I had always considered the SPA's control to be of the "order" rather than "law" type. If you carry your gauss rifle across the XT line onto a LL8 planet, you will be arrested. Said gauss rifle does not offend imperial law, however, and will not get you arrested inside the starport; the SPA can tell you when, if, and even how you may carry it openly throughout the starport, however. The emphasis is one letting everyone safely through the starport, not on arresting anyone in the starport.
The XT line, like many legal fictions, is manipulated to the benefit of the parties, but most importantly the authorities. Under some conditions, may a ship be considered to have "exited" the starport? Certainly. What are those? Anyone's guess is as good as mine: conflict of laws is a nightmare with just a few dozen, very well-documented jurisdictions. When we talk about thousands of jurisdictions upon which less that a dozen pages have been written, then we need dozens of orders of magnitude more legal information to render anything more than a hazy guess.
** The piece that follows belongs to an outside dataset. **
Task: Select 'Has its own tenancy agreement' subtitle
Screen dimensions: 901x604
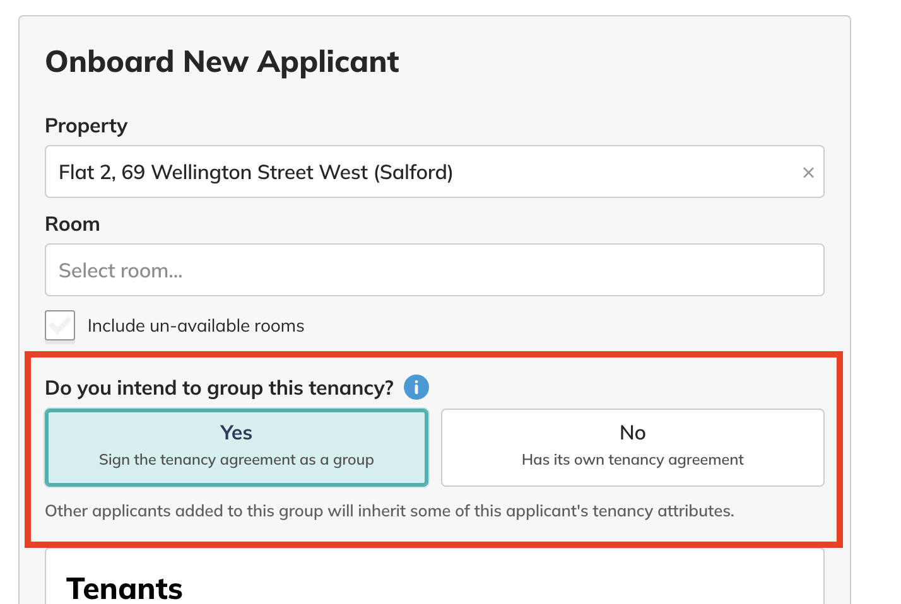Action: pos(633,460)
Certain principles apply, less accurate than sweeping, and more useful than accurate:
1. All laws have exceptions.
2. Exceptions are often vague.
3. Most legal professionals do not even know all such exceptions in their own jurisdictions.
4. Most laymen don't fully understand even the most basic laws of their own jurisdiction; they have a fair understanding of some legal myths that are more true than false.
5. Most layman and professionals think they understand more law than they do.
As such, Refs should, IMHO, feel less compunction to understand and explain legal matters than they do to explain how the inside of a jump drive actually works. "You gauss rifle has been taken away, quite politely, by this Imperial Marine, citing some SPA reg you have never heard, and you have been given a claim stub, the back of which has a coupon for B1G1F tree kracken bites at Chandlers."
"Why?!?!?"
"Well, you don't really know. No one else seems to be carrying military longarms around, and you think you may have seen some sign, but you don't know where. The Marine is telling you to move along, and his smile is flagging. Some other members of his patrol are looking your way. Do you want to jump him?"
"What does the claim say?"
"Your weapon will be returned to your departing vessel, and the kracken bites are 600 grams a serving."
The genius of have a vague legal system of systems is that it is admirably quick. Law in the OTU is a blessedly vague abstraction, with only a couple of pavement markings. In my jurisdiction, where I practice on a professional basis, and in all the others in which I have taught law, legal decision-making never involves dice. A tragedy which has, though not an "expert," allowed me to make out a living within the minutia of the written law, and the far more important arcane, unwritten of the local courtroom work groups.
Keep it fuzzy! Pull out baffling details for chrome, but avoid logical explanation. The bigger the starport, the more regs, and the less understandable.
The regs will, IMTU which is my truest construction of the OTU, keep order but seek to avoid charges and formal procedures. A bit of "Be good, citizen!" [whack-whack], but no crimes, jails, or judges for simple mistakes. Thwarted wills, but no indictments. Sometimes, rarely, the locals creep in. Extradition for local offenses makes the improbably complex SPA regs look simple in comparison.